First-time fathers can also experience the baby blues
Research suggests first-time expectant fathers can also suffer from baby blues.
More than 13 percent of expectant dads showed high levels of depressive symptoms during their wife’s third trimester of pregnancy, according to a study published in the American Journal of Men’s Health.
“This isn’t anything new,” says Dr. Carol Korzen, an obstetrician/gynecologist at Advocate Sherman Hospital in Elgin, Ill. “It’s something everyone should be aware of, but oftentimes the expecting fathers aren’t with the moms when the preventative depression education is taking place.”
Researchers from McGill University surveyed 622 first-time expectant fathers in Quebec, Canada by asking them to fill out online questionnaires measuring physical activity, sleep quality, social support, marital adjustment, life events, financial stress and demographics.
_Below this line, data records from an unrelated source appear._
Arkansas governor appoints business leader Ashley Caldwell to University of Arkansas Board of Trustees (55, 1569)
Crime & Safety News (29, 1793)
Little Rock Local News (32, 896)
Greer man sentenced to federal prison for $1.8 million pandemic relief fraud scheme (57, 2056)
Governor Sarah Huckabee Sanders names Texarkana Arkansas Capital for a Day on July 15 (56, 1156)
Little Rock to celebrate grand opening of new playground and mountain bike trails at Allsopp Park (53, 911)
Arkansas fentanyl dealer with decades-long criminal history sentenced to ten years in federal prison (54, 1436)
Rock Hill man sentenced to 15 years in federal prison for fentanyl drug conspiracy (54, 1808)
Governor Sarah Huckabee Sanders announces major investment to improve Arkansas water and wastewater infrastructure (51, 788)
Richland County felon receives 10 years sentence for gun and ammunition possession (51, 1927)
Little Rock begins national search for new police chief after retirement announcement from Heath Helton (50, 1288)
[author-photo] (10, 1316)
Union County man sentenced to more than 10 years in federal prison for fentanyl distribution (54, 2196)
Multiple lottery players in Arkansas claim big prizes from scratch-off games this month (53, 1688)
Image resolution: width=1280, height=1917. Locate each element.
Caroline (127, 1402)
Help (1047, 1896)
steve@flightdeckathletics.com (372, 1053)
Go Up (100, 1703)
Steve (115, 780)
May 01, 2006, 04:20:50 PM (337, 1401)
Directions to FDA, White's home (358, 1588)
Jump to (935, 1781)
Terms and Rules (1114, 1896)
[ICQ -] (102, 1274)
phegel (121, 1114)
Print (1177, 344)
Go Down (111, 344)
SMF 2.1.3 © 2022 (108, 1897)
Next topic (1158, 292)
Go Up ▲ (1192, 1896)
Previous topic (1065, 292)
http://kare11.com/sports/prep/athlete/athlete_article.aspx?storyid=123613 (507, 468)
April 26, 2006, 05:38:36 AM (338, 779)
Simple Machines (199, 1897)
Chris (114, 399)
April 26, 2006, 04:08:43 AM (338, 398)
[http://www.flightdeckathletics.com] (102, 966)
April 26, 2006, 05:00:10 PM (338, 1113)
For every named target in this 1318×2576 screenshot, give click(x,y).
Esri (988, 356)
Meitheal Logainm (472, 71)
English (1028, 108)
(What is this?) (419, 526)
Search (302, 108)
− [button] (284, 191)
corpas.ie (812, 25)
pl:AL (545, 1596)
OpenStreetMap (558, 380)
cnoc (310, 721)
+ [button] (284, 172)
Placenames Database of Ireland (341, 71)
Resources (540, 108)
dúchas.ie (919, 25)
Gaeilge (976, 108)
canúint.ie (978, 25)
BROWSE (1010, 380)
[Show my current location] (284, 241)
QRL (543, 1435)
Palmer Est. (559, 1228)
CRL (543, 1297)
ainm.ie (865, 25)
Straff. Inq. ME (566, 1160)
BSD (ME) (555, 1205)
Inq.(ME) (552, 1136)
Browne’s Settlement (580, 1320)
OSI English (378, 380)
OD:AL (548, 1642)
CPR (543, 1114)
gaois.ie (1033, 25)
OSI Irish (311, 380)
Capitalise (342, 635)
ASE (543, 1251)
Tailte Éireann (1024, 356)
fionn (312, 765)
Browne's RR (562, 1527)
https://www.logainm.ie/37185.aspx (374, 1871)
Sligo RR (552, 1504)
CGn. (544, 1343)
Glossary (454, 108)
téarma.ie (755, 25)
To assess depressed mood, the study used the Edinburgh Depression Scale.
Factors associated with the participants increase in depressive symptoms included poorer sleep quality, family history of psychological difficulties, lower perceived social support, poorer marital satisfaction, more stressful life events in the preceding six months, greater number of financial stressors and elevated maternal antenatal depressive symptoms.
Researchers said the findings highlight the importance of including fathers in the screenings and early prevention efforts targeting depression during the transition to parenthood, which to date have largely focused only on women.
“This study shows the importance of involving men in these mental conversations,” says Dr. Korzen. “These expectant mothers and fathers need to know the possibility of these depressive symptoms, and reach out to their physicians to get educated.”
Strategies to promote better sleep, manage stress and mobilize social support may be important areas to address in interventions tailored to new fathers at risk for depression during the transition to parenthood, according to the study.